Theatre Review by Matthew Murray - August 4, 2016

Engagements
Jennifer Kim, Michael Stahl-David, and Ana Nogueira
Photo by Joan Marcus

Fantasy and fact collide in modern romantic-comedy terms in Engagements, the amusing but flighty play by Lucy Teitler than just opened at the McGinn/Cazale Theatre as part of the Second Stage Theatre Uptown series. Each of the five twentysomethings we meet has some issue distinguishing between what is and what is not (or, perhaps more precisely, what should be), and when these personalities collide at the speed of a careening croquet ball, it's not certain whether each will find their desired happily ever after or keep living out their own unique fairy tale.

Teitler, though, is clever enough to not pounce on this concept directly. Aside from occasional asides to the audience (which eventually begin warring among themselves), she keeps everything rooted within a world that's resolutely recognizable, if not always one we're part of. Specifically: the tony Boston upper crust, through which best friends Lauren (Ana Nogueira) and Allison (Jennifer Kim) are trudging as they attend each of their many well-to-do friends' glimmering engagement parties. (Although it gets more realistic in other locales, Wilson Chin's set for these scenes is wryly rooted in green grass and skewed-perspective topiary.)

Will either of them ever be able to throw one instead? For Lauren, who cycles through men rapidly, prospects don't look good. For Allison, the outlook is slightly rosier, as she's currently attached to Mark (Michael Stahl-David), a tall, dusty-haired catch who looks so crisp and pastel-streaked, it would not be a surprise to learn he'd been born and raised inside the walls of a country club. But an off-kilter joke between Allison and Mark leads the two of them to sleep together at the party and... Well, then what?

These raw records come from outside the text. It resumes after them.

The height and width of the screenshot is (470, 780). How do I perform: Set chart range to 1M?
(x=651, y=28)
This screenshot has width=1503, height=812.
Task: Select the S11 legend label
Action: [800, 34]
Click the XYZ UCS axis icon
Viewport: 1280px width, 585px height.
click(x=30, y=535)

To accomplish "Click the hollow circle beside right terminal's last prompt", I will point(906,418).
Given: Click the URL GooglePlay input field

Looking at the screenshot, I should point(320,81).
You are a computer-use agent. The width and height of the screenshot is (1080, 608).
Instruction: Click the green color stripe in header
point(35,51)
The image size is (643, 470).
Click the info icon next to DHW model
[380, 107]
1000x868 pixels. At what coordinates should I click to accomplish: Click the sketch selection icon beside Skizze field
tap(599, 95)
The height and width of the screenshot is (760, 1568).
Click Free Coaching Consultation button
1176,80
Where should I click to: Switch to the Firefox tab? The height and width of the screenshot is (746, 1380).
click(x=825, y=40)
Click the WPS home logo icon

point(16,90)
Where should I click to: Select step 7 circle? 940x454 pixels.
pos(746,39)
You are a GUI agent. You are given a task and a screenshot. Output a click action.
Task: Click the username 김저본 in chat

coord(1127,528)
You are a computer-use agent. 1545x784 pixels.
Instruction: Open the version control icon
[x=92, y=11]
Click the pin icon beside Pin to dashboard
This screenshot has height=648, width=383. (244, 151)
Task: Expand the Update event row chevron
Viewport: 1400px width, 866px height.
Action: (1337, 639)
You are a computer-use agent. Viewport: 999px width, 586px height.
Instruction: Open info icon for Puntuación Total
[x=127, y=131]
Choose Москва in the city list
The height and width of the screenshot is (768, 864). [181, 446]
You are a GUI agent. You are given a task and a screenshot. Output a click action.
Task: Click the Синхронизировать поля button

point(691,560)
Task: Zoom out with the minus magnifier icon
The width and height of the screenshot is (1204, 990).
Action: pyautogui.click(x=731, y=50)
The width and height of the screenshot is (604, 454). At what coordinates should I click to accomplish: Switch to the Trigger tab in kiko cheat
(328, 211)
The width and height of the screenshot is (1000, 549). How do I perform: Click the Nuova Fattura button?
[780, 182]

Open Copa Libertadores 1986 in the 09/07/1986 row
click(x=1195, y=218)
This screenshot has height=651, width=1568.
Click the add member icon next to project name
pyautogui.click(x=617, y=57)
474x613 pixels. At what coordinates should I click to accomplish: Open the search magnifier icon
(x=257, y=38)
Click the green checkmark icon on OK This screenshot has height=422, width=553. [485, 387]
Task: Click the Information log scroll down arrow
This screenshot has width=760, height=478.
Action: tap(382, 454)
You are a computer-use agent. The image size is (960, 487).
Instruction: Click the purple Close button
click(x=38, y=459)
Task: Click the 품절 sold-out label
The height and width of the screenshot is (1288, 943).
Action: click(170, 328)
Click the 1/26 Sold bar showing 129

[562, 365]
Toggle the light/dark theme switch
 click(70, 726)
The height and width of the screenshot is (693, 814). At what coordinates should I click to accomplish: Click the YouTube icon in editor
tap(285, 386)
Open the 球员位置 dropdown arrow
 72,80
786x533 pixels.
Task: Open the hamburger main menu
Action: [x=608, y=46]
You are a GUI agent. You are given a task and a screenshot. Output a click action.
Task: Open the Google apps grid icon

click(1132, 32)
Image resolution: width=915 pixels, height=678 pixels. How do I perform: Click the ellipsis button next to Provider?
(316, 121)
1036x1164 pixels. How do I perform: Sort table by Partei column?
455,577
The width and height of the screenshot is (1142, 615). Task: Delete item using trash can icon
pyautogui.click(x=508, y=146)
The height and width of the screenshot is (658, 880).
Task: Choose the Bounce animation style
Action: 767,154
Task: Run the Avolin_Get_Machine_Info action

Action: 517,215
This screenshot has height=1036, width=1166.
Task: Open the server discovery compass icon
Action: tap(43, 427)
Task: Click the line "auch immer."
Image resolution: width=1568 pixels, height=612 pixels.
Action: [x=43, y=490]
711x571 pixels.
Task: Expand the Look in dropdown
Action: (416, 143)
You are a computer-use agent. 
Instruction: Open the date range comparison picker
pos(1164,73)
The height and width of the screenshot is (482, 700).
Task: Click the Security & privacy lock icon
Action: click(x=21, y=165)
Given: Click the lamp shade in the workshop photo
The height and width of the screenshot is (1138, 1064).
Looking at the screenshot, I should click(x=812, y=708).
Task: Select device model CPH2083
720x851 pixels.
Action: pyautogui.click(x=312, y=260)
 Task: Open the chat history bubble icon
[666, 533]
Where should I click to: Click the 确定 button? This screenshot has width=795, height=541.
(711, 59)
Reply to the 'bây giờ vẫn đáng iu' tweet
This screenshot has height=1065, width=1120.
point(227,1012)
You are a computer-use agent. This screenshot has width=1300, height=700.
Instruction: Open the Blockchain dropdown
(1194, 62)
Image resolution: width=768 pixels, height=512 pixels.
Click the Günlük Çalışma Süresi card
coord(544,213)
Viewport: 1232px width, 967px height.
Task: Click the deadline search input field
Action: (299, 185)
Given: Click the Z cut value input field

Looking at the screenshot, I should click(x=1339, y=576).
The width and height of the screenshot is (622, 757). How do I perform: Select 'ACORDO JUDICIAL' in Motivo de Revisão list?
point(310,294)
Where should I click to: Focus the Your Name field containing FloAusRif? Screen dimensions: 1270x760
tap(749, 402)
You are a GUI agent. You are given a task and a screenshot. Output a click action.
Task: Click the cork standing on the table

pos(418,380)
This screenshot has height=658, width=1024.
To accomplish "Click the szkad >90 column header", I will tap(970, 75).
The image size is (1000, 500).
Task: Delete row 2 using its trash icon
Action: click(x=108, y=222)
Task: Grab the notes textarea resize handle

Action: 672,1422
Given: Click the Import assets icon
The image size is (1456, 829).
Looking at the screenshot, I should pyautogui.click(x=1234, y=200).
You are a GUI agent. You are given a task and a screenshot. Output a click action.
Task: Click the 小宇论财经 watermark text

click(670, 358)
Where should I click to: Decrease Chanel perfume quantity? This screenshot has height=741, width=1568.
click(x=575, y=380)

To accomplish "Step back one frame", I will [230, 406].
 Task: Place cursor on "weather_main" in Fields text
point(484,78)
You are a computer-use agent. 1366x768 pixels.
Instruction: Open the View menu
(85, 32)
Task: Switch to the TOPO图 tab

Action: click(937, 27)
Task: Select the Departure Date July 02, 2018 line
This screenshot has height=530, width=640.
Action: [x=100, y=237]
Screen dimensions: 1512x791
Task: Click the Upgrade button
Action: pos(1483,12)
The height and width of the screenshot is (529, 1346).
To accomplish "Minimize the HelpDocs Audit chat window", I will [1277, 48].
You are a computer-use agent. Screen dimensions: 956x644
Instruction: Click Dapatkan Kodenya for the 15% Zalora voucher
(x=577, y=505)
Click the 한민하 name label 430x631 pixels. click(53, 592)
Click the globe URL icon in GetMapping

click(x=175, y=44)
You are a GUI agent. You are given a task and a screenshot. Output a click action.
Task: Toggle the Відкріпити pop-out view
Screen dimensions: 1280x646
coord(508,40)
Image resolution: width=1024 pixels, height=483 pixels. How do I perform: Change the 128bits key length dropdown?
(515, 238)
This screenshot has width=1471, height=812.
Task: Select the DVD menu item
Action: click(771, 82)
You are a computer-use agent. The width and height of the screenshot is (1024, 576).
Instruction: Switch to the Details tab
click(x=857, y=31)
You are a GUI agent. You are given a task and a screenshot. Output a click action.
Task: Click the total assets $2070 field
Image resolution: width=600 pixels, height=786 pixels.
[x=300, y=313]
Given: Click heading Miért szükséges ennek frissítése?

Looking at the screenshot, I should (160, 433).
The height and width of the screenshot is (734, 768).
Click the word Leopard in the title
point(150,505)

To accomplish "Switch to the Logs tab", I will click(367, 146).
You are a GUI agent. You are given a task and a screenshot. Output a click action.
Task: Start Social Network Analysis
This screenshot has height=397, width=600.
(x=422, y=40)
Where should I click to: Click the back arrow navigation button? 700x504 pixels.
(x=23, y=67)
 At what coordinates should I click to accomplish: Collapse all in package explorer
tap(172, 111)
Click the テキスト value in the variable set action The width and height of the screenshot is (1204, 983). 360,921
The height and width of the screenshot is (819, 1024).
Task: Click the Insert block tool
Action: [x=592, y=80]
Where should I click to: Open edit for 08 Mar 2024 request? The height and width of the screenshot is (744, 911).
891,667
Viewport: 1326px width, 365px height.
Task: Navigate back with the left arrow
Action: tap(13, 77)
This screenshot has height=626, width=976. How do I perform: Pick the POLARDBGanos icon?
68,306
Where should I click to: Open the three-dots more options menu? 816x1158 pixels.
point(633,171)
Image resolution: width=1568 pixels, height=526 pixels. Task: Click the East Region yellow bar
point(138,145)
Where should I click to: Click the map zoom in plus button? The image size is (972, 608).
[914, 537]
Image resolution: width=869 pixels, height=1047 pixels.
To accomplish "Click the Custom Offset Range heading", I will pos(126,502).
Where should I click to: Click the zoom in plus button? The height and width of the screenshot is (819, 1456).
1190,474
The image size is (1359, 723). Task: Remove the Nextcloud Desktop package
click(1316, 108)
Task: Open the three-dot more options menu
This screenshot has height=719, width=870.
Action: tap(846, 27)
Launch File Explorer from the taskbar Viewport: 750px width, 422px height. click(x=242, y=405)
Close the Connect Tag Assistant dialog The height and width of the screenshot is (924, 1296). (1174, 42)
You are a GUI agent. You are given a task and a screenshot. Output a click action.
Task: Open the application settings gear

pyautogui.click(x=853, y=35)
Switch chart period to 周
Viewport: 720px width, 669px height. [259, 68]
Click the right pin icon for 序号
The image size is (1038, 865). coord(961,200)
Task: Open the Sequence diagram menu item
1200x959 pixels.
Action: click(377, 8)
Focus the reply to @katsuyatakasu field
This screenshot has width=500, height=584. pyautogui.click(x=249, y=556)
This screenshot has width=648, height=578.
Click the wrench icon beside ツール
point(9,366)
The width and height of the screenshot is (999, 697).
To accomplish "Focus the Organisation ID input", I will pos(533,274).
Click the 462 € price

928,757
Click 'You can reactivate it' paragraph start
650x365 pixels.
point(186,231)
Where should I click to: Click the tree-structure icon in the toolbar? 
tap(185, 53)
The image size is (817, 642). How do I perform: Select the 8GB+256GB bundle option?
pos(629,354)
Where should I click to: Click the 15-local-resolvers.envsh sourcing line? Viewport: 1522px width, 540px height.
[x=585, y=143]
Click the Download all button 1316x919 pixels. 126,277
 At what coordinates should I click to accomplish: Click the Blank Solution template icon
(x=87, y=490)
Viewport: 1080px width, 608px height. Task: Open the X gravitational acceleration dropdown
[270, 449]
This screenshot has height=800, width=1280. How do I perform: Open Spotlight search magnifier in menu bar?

What indeed. It's here that the delusions kick in and begin expanding, as Lauren ponders the dangerous implications of wanting her best friend's boyfriend, Mark pursues her in turn in the only (and sexy-creepy) way he knows how, all while Allison remains oblivious and continues to plan her life ahead, of which, it seems, both Lauren and Mark are destined to play key roles. And when Lauren's country cousin, Catherine (Brooke Weisman), arrives from the big city with her intelluctual lit-crit boyfriend Ryan (Omar Maskati), new matters of class, devotion, and blood temper the ostensibly two-dimensional troubles the other three are experiencing and further force everyone to explore whether any of their lives truly are as they appear to be.

Engagements is both deeper than you might expect and shallower than you might hope for. Teitler displays a genuine social conscience, but rarely preaches it directly; instead, she lets us draw our conclusions from the impact it has on the characters (and the impact they have on each other). Nothing, then, exists on just one level, and every relationship between them is intricately observed, which gives these people an added concreteness that gives the play a stronger emotional oomph than it might otherwise have.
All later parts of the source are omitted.